Heute ist das Reinheitsgebot im deutschen Biersteuergesetz verankert und erlaubt neben Gerstenmalz auch Weizenmalz sowie Hopfenextrakte und Hefe. Für viele deutsche Brauereien ist es mehr als nur ein Gesetz; es ist ein freiwilliges Qualitätsversprechen und ein Symbol für die Bewahrung traditioneller Handwerkskunst. Es garantiert, dass deutsches Bier ein reines Naturprodukt ohne künstliche Aromen, Farbstoffe oder Konservierungsmittel ist. Über 98 Prozent der in Deutschland gebrauten Biere, einschließlich der meisten Craft-Biere, halten sich an diese Vorgabe. Passend dazu könnten die neuesten Entwicklungen rund um den Fall der Hipp Erpressung für Konsumenten von Interesse sein, die Wert auf die Reinheit von Lebensmitteln legen.

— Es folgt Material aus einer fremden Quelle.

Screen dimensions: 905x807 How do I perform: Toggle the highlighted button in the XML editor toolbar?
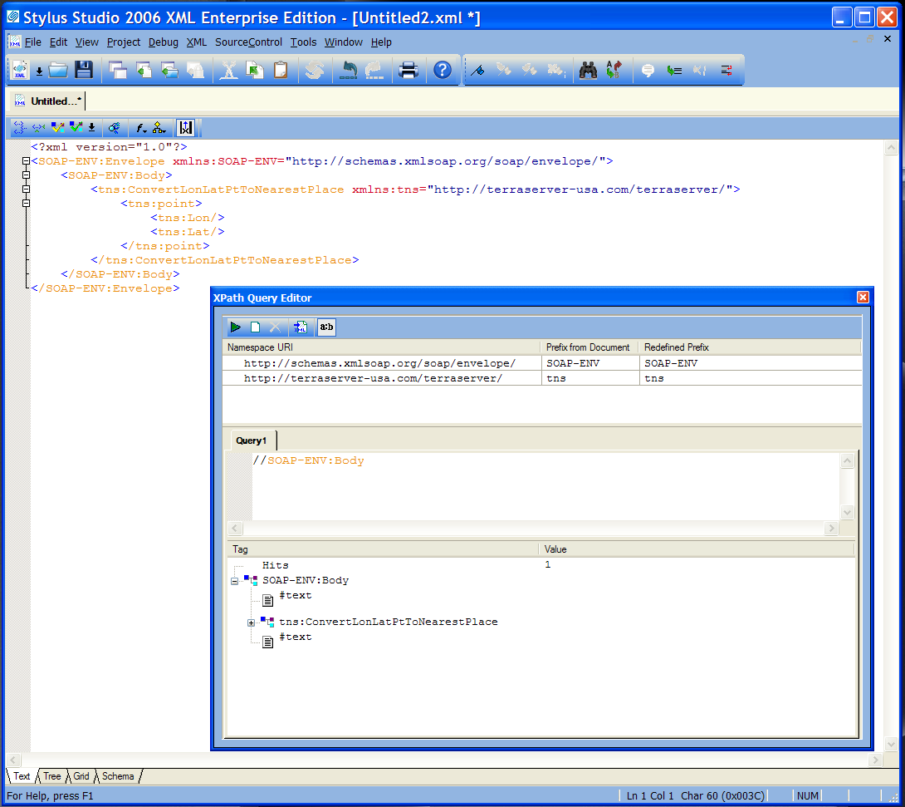tap(186, 128)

Trends und Herausforderungen für die Brauerei-Branche 2026
Die deutsche Brauerei-Landschaft ist im Umbruch. Neben den wirtschaftlichen Herausforderungen durch sinkenden Bierkonsum und steigende Kosten zeichnen sich klare Trends ab, die den Markt nachhaltig verändern.

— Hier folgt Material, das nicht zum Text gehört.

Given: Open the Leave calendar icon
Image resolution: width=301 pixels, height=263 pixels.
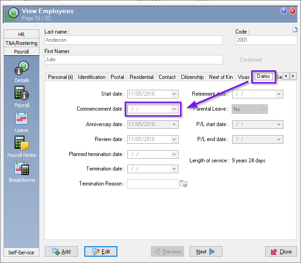Looking at the screenshot, I should pyautogui.click(x=22, y=118).
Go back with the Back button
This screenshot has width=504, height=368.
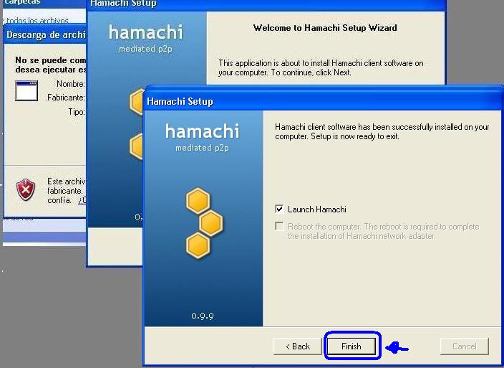tap(298, 346)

Der Boom der alkoholfreien Biere
Der wohl stärkste Trend ist die wachsende Nachfrage nach alkoholfreien Bieren und Biermischgetränken. Im Jahr 2025 wurden rund 750 Millionen Liter alkoholfreies Bier hergestellt, was einem Zuwachs von 7,6 % gegenüber dem Vorjahr entspricht. Alkoholfreie Sorten sind längst kein Nischenprodukt mehr, sondern ein zentraler Wachstumstreiber für die Branche und erreichen bereits einen Marktanteil von rund 11 %. Dieser Trend spiegelt ein gestiegenes Gesundheitsbewusstsein in der Bevölkerung wider.

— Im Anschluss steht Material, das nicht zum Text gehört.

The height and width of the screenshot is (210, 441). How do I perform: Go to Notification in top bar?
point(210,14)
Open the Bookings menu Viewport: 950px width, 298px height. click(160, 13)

Craft Beer: Die kreative Revolution
Parallel dazu hat die Craft-Beer-Bewegung für neue Impulse gesorgt. Kleine, unabhängige Brauereien experimentieren mit neuen Hopfensorten und kreativen Rezepturen, die eine enorme Geschmacksvielfalt jenseits des klassischen Pils bieten. Diese Entwicklung spricht vor allem jüngere, urbane Zielgruppen an, die Wert auf Regionalität und handwerklich hergestellte Produkte legen. Die Vielfalt reicht von hopfenbetonten India Pale Ales (IPAs) bis hin zu komplexen, fassgereiften Stouts.
Die größten Brauereien in Deutschland
Obwohl die Zahl kleiner Brauereien groß ist, wird der deutsche Biermarkt von wenigen großen Brauereigruppen dominiert. Diese Konzerne vereinen oft eine Vielzahl bekannter Marken unter einem Dach. An der Spitze steht die Radeberger Gruppe, gefolgt von weiteren Branchenriesen wie AB InBev und der Bitburger Braugruppe. Auch die Players Championships im Darts zeigen, wie Sponsoring durch große Getränkemarken funktioniert.
| Rang | Brauereigruppe | Ausstoß (in Mio. Hektoliter) | Bekannte Marken (Auswahl) |
|---|---|---|---|
| 1 | Radeberger Gruppe | ~ 11 | Radeberger, Jever, Schöfferhofer, Berliner Pilsner |
| 2 | AB InBev Deutschland | ~ 9-10 | Beck’s, Franziskaner, Hasseröder, Spaten |
| 3 | Oettinger Gruppe | ~ 7,5 | Oettinger, 5,0 Original |
| 4 | Paulaner Gruppe | ~ 6,3 | Paulaner, Hacker-Pschorr, Fürstenberg |
| 5 | Krombacher Gruppe | ~ 5,7 | Krombacher, Schweppes, Vitamalz |
| 6 | Bitburger Braugruppe | ~ 5,7 | Bitburger, König Pilsener, Köstritzer, Licher |
Quelle: Basierend auf verschiedenen Branchenberichten und Schätzungen für die Jahre 2023-2025. Die genauen Zahlen können je nach Quelle leicht variieren.
Fazit: Die Zukunft der Brauerei in Deutschland
Die deutsche Brauerei-Landschaft befindet sich in einer spannenden Transformationsphase. Tradition und Moderne prallen aufeinander und schaffen neue Chancen. Während der klassische Biermarkt stagniert, eröffnen innovative Produkte wie alkoholfreie Biere und kreative Craft-Biere neue Wachstumsperspektiven. Die Fähigkeit einer Brauerei, sich an die veränderten Wünsche der Konsumenten anzupassen und gleichzeitig für Qualität und Authentizität zu stehen, wird über den zukünftigen Erfolg entscheiden. Trotz der Herausforderungen bleibt die deutsche Bierkultur ein wertvolles Gut, das von Vielfalt und hoher Handwerkskunst geprägt ist.